16 de marzo de 2016

VIERNES SANTO

¿QUIÉN SOY YO EN ESTE DRAMA?
VIERNES SANTO
25 de Marzo 2016

  
       Tal día como hoy, tuvo lugar el drama de Jesús que con su entrega nos salvó. En aquella Pasión que acabamos de escuchar no es ajena a ninguno de nosotros, porque, queramos o no, allí estabas tú, allí estaba yo. Si volvemos a releer la pasión, descubriremos que allí se habla de cada uno de nosotros.
         Retomemos el ambiente. Desde hacía unos días había un clima enrarecido en la ciudad de David, en Jerusalén. La conspiración fue subiendo de tono. El hartazgo de los unos y de los otros, había llegado a una intolerancia radical y clara, y sin más prórrogas deciden matar a Jesús. Bastaba la ocasión, algún traidor, y fijar el momento con toda la negra nocturnidad y la más infame alevosía.
         Una frase quedó ayer tarde sobre el aire en este templo: El que moja el pan en mi mismo plato… Aquel discípulo se fue a buscar a sus compradores que mal pagaron con treinta monedas lo que no tenía precio. Más tarde se acercó para darle un beso y rubricar la traición definitivamente.
         Y fue allí el inicio de la “madrugá” de aquel primer Viernes Santo de la historia. De un sitio a otro, de Anás a Caifás, de Caifás a Pilato, de Pilato a Herodes, de nuevo a Pilato, al populacho, y del populacho a la Vía Dolorosa. El amor aquella noche se oscurecía con luz propia. Todos salieron asustados, aunque sólo Judas se desesperó.
         Conocemos el desenlace posterior. Había que pintar de sangre el duelo pre-martirial a quien luego crucificarían. Más lastimero era el espectáculo de un Jesús azotado, expoliado, coronado de espinas, y más ellos se envalentonaban pidiendo desaforados la crucifixión sin medida.

################

Según el texto sobre el Viernes Santo, ¿cuántas monedas pagaron los compradores al discípulo traidor?

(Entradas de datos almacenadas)
################

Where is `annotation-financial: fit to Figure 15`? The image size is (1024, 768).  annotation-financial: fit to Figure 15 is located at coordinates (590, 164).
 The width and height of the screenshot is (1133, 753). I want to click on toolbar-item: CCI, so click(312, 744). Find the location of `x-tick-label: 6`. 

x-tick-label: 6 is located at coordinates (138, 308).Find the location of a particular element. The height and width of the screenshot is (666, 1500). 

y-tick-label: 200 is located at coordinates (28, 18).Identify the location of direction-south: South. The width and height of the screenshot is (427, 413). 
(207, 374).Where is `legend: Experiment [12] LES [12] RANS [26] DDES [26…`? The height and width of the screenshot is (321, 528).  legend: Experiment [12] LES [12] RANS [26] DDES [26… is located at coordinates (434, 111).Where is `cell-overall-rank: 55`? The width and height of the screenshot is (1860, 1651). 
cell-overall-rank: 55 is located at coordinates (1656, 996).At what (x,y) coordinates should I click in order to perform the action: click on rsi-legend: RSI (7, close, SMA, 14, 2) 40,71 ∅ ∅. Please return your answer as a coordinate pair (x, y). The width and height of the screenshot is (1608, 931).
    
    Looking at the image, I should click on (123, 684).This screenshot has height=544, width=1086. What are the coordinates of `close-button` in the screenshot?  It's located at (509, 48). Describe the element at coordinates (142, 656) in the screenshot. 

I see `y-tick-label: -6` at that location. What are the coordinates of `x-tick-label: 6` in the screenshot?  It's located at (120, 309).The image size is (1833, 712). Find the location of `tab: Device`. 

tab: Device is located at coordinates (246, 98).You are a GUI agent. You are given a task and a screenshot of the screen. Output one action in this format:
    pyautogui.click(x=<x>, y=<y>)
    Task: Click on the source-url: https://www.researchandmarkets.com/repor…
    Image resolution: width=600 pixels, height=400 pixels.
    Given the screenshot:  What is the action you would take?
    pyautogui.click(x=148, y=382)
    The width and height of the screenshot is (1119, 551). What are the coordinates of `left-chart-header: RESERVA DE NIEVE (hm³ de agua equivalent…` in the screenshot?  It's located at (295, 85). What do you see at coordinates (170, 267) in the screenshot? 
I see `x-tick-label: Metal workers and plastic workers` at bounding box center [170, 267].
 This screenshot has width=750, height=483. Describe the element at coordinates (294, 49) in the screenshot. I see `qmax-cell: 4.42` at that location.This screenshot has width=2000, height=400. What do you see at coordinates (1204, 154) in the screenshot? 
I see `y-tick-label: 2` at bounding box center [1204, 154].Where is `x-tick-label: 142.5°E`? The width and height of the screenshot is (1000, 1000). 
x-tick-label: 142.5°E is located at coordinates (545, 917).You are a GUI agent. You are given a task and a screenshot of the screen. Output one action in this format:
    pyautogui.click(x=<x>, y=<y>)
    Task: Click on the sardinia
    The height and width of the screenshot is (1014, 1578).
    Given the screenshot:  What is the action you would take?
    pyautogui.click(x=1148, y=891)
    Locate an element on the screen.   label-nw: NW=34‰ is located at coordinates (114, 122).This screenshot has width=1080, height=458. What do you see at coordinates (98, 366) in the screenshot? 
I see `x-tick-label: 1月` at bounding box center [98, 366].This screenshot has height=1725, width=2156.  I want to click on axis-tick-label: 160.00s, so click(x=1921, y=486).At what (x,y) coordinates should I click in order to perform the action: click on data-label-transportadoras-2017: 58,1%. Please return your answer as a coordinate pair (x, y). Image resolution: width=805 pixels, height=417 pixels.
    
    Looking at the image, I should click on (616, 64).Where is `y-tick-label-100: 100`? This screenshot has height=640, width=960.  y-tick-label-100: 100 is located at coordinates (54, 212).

################

| Respuesta |
Treinta monedas.